Él lo hizo, y yo seguía sin atreverme a mirarle, todavía.

—Mi hija ha hablado —dijo mi padre—. ¡Alegrémonos todos!

Unos vítores resonantes atravesaron el mégaron: alivio, liberación. Todo había acabado.

Menelao me apretó la mano y se volvió hacia mí.

—Princesa, no soy digno —dijo.

Seguía teniendo miedo de mirarle. No podía mirar su rostro. Él se dio cuenta.
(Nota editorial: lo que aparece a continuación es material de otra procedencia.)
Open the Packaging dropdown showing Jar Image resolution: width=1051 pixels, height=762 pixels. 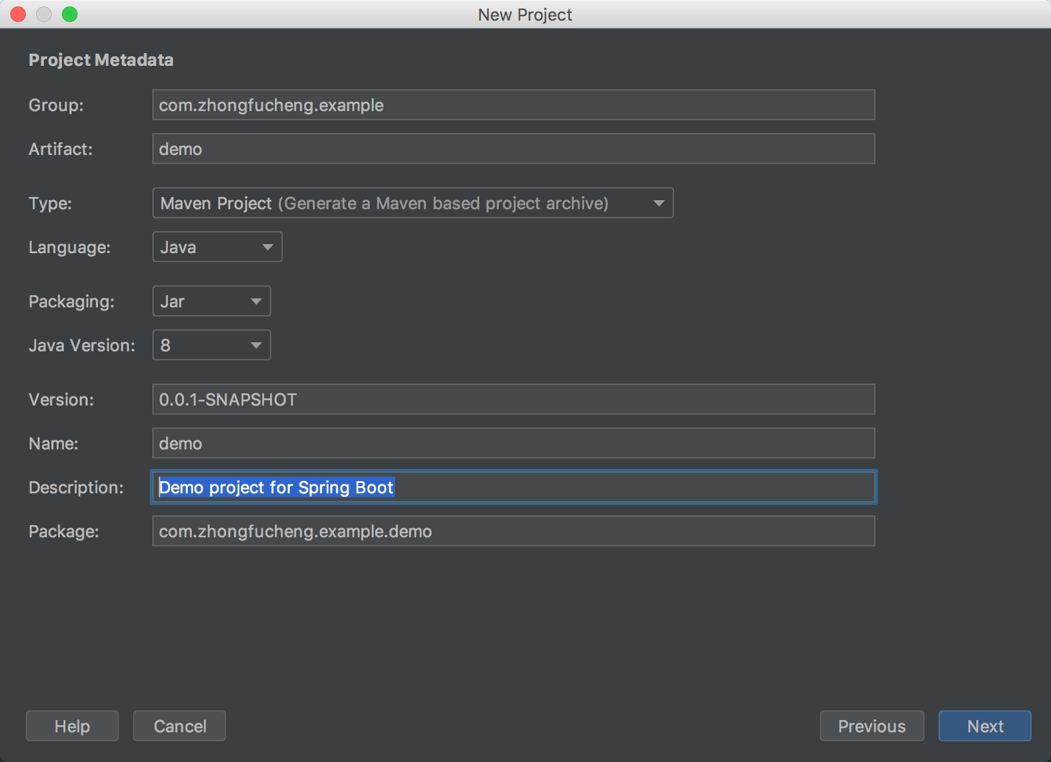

—Princesa —dijo—, no es mi rostro lo que debes tener miedo de mirar. Sólo soy un hombre corriente. Si yo puedo mirarte a la cara, cosa que requiere mucho más valor, entonces tú no debes tener miedo de mirar la mía.

Antes de que pudiera decir algo más, se acercó mi padre y abrazó a Menelao.

—¡Hijo! —exclamó.

Cástor y Polideuces también se acercaron. Si sentían resentimiento por haber perdido el trono ante Menelao, no lo demostraron. Si Clitemnestra y yo hubiésemos abandonado Esparta para casarnos, habrían heredado el título de nuestro padre.

—Bienvenido, nuevo hermano —dijo Cástor.

Polideuces le dio unas palmadas en la espalda.

—Haremos alguna carrera, tú y yo —le prometió—. Pero tú has ganado la carrera que más contaba.

Mi madre le cogió ambas manos, y Clitemnestra me abrazó.

—Ahora seremos doblemente hermanas —me susurró—. Ah, qué feliz soy…

—¿Y cuándo será? —preguntó Agamenón—. Podéis hacer un viaje de recién casados a Micenas y quedaros con nosotros…, privadamente, por supuesto.

—Pronto —dije yo—. Tan pronto como se puedan hacer todos los arreglos. Y habrá pocos, ya que toda la familia está aquí.

De repente, me sentí preparada para abrazar a mi futuro esposo, y corrí hacia él.